Plus de deux millions d'Algériens ont répondu cet été à l'appel du large pour se rendre à l'étranger. Le tourisme étant un livre ouvert sur la découverte et la connaissance, il est cependant douteux que nos voyageurs soient particulièrement intéressés par la trouvaille de sites et de trésors inconnus. Il est patent que la Tunisie par exemple, première destination de nos ressortissants, n'a pas de bien grands secrets touristiques à dénicher et plusieurs pans entiers de ce qu'elle dispose en la matière n'égalent en rien la richesse de l'Algérie. A première vue seulement, choyées, ses zones d'aisance et de repos ne sont que des carrés balnéaires en pâte à papier et indiquent en trompe-l'œil un superficiel visage du pays.

Il est inutile de s'appesantir encore sur l'absence d'une efficiente politique touristique algérienne bien que des efforts aient été entrepris par des entrepreneurs nationaux tenaces et téméraires. Il serait aussi vain de s'attarder sur le mal fondé d'une théorie rentière basée sur une richesse pétrolière qui aurait occulté toute politique de développement du tourisme. A bien des égards, la forte tendance du voyageur algérien à changer d'air pourrait s'assimiler à une forme de harga pour échapper un moment à un mal dans la peau et il est à se demander si notre touriste, sans le savoir, ne se résoudrait pas plutôt à s'éloigner de son soi et de lui-même. S'arrêter à la saleté des plages, à la cherté des tarifs exigés pour payer quelques jours de repos, au manque de civisme, à l'effarante mauvaise qualité des accueils et des services ne serait en définitive que les effets d'une acculturation muette et profonde et d'un mal-vivre.
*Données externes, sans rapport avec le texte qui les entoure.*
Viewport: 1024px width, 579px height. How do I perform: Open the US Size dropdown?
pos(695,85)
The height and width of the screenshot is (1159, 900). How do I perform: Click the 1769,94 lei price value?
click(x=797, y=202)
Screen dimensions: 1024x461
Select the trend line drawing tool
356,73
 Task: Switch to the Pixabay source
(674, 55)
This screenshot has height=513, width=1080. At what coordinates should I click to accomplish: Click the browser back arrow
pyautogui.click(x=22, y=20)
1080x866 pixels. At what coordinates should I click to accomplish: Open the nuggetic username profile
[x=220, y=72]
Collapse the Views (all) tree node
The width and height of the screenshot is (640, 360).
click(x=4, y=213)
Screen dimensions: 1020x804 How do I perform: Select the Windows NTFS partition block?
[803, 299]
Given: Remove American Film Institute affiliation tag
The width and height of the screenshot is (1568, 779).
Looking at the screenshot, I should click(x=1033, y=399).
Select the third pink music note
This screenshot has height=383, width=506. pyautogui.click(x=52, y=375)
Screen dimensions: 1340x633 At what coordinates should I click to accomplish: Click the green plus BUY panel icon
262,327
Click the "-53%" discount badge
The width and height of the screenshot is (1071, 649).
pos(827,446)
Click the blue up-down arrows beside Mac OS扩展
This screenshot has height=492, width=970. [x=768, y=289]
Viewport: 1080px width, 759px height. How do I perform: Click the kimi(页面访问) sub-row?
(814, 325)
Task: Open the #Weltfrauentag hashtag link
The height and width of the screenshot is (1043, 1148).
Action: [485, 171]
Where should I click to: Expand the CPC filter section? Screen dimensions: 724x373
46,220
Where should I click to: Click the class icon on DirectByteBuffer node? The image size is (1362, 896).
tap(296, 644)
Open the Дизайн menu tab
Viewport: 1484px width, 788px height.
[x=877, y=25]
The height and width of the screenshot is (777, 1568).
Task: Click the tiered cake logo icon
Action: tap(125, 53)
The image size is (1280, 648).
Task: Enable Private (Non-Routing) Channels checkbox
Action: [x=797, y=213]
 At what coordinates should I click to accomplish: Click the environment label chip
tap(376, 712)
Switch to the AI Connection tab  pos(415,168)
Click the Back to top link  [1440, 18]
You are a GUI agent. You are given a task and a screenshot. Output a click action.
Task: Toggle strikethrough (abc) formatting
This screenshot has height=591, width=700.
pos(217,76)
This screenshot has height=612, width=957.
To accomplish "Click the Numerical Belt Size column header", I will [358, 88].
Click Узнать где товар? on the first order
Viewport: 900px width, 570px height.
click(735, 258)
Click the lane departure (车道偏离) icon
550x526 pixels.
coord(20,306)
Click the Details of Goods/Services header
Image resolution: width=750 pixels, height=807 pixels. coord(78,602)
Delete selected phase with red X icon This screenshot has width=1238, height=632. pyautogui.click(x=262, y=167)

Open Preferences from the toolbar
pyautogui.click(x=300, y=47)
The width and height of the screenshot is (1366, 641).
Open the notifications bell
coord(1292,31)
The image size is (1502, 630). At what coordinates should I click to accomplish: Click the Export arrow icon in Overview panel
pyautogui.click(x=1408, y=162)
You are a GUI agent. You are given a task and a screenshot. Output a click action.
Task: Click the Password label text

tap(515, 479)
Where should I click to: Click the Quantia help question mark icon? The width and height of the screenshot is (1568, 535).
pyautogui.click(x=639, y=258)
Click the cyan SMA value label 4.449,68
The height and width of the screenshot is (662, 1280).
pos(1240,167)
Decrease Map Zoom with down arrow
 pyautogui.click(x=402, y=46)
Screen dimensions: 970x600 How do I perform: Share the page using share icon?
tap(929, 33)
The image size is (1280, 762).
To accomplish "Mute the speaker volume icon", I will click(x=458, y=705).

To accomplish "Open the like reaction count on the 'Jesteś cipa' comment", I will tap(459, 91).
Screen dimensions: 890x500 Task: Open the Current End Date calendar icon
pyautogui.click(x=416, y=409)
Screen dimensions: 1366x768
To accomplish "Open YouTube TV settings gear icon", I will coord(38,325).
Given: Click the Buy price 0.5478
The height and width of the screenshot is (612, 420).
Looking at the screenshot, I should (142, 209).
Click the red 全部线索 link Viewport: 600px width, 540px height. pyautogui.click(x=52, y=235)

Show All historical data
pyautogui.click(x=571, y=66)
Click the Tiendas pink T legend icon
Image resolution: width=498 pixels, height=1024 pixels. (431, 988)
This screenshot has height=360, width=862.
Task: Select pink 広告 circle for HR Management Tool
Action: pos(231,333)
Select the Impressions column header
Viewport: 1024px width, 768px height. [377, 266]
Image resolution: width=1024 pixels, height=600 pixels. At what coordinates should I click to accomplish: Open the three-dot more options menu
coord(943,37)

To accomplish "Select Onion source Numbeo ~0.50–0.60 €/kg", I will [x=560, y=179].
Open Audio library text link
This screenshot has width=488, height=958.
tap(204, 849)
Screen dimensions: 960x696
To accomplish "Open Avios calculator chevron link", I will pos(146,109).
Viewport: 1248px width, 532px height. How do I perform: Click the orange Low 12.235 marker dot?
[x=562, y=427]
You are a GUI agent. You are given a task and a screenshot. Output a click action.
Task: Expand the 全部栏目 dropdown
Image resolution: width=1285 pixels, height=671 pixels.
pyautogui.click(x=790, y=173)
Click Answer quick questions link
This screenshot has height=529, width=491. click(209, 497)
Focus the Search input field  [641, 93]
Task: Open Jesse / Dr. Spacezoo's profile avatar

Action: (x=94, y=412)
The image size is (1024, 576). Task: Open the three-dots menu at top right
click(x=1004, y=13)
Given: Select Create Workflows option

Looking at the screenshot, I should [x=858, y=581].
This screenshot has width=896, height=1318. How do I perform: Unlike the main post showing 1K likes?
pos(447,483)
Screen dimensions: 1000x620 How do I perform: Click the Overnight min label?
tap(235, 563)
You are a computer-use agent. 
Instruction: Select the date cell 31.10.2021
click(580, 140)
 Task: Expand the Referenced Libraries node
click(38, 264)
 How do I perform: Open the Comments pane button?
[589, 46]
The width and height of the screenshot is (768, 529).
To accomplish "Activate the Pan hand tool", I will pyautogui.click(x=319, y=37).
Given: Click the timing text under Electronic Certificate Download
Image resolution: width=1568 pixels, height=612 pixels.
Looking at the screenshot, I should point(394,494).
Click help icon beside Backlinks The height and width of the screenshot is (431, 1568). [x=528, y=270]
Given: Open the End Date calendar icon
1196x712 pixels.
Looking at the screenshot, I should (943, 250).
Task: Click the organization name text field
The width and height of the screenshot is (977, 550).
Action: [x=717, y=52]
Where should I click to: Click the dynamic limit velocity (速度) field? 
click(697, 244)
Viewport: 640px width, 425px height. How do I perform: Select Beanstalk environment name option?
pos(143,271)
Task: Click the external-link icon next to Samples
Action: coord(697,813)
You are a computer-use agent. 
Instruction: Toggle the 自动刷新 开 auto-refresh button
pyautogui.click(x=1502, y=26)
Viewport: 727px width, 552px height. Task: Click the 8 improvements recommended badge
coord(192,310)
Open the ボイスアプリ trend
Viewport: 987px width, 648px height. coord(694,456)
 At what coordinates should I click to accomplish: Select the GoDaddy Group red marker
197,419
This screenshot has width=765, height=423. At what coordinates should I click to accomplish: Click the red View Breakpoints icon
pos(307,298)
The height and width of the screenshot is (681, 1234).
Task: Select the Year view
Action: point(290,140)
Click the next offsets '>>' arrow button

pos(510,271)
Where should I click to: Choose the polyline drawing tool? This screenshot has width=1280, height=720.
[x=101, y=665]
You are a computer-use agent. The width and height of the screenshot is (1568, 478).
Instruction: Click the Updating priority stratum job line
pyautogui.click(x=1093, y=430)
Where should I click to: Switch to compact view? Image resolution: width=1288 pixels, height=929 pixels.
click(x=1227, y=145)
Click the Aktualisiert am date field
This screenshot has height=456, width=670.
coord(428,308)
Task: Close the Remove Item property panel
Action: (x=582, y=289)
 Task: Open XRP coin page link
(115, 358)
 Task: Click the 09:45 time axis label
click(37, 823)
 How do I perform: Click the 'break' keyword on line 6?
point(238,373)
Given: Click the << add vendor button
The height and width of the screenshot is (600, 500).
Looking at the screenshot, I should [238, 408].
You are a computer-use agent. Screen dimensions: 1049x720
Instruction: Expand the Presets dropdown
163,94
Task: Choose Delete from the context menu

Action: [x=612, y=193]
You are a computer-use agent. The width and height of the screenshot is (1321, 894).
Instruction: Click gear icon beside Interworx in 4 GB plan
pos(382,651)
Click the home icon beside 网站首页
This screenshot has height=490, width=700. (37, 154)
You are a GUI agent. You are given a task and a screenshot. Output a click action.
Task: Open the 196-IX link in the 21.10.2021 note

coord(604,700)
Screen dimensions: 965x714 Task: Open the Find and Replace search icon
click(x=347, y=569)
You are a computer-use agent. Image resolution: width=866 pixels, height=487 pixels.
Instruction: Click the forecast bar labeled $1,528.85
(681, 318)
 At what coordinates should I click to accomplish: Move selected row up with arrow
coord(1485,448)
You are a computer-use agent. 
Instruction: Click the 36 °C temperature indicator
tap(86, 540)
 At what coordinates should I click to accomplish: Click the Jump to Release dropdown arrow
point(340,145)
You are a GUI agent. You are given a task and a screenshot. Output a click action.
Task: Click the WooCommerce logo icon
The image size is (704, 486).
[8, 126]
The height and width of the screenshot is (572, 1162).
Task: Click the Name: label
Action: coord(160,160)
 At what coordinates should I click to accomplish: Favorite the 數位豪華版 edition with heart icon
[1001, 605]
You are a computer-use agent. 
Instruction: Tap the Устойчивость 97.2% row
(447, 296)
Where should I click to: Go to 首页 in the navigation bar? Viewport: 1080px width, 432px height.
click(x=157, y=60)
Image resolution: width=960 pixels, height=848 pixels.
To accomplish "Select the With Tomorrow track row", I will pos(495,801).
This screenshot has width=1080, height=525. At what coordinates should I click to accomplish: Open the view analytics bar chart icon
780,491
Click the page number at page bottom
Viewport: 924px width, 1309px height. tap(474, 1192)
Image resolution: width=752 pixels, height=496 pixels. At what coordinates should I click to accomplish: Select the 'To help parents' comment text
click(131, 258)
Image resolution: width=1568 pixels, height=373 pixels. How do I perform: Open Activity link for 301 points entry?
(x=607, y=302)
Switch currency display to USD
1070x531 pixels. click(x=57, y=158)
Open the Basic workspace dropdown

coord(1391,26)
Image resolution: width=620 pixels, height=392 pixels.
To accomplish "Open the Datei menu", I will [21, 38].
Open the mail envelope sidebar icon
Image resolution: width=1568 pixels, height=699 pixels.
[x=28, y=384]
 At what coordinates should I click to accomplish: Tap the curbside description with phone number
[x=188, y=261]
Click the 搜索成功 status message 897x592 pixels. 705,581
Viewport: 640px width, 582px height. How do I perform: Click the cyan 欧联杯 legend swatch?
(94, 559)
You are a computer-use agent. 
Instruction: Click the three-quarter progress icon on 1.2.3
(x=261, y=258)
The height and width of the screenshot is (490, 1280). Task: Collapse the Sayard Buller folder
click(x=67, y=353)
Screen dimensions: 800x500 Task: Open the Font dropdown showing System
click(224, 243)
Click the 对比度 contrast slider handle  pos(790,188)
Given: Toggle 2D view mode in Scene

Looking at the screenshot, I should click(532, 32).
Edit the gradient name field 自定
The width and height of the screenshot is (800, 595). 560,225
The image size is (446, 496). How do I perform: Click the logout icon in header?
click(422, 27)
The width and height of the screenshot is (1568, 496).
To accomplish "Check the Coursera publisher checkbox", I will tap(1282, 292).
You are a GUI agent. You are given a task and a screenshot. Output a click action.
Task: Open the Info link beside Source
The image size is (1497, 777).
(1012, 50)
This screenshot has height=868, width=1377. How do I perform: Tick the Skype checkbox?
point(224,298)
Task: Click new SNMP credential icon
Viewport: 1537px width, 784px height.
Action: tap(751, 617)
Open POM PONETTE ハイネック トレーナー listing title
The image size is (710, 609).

Quand les espaces communs n'offrent que le non-respect de l'autre et portent atteinte aux libertés individuelles, ils développent aussi la haine de soi.

A la décharge de nos haraga semi-luxe, le phénomène ne leur est pas particulier tant il vrai que le mal-être se généralise. Nombreux de ceux étrangers qui se pavanent au bord des plages tunisiennes déjeunent sous le toit d'un palace avec une tomate, se contentent d'une banane pour dîner et récupèrent toujours le reste d'une bouteille d'eau minérale au petit déjeuner.